### [WHAT TO DO]
Reproduce every line of the material below with no changes.

Data items
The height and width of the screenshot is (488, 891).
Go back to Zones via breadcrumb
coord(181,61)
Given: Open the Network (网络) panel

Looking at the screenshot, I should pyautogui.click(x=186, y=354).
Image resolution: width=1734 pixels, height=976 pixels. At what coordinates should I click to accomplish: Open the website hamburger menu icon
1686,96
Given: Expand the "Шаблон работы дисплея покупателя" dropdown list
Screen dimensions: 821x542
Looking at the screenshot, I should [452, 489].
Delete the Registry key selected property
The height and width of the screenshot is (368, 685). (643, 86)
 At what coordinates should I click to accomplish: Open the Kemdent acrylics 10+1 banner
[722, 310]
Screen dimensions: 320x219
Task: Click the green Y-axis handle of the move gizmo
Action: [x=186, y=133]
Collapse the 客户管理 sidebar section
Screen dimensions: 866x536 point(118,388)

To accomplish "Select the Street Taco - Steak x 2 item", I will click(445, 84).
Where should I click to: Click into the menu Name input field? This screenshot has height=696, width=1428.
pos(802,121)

### [SOLUTION FOR THIS PROBLEM]
The height and width of the screenshot is (488, 891).
Go back to Zones via breadcrumb
coord(181,61)
Given: Open the Network (网络) panel

Looking at the screenshot, I should pyautogui.click(x=186, y=354).
Image resolution: width=1734 pixels, height=976 pixels. At what coordinates should I click to accomplish: Open the website hamburger menu icon
1686,96
Given: Expand the "Шаблон работы дисплея покупателя" dropdown list
Screen dimensions: 821x542
Looking at the screenshot, I should [452, 489].
Delete the Registry key selected property
The height and width of the screenshot is (368, 685). (643, 86)
 At what coordinates should I click to accomplish: Open the Kemdent acrylics 10+1 banner
[722, 310]
Screen dimensions: 320x219
Task: Click the green Y-axis handle of the move gizmo
Action: [x=186, y=133]
Collapse the 客户管理 sidebar section
Screen dimensions: 866x536 point(118,388)

To accomplish "Select the Street Taco - Steak x 2 item", I will click(445, 84).
Where should I click to: Click into the menu Name input field? This screenshot has height=696, width=1428.
pos(802,121)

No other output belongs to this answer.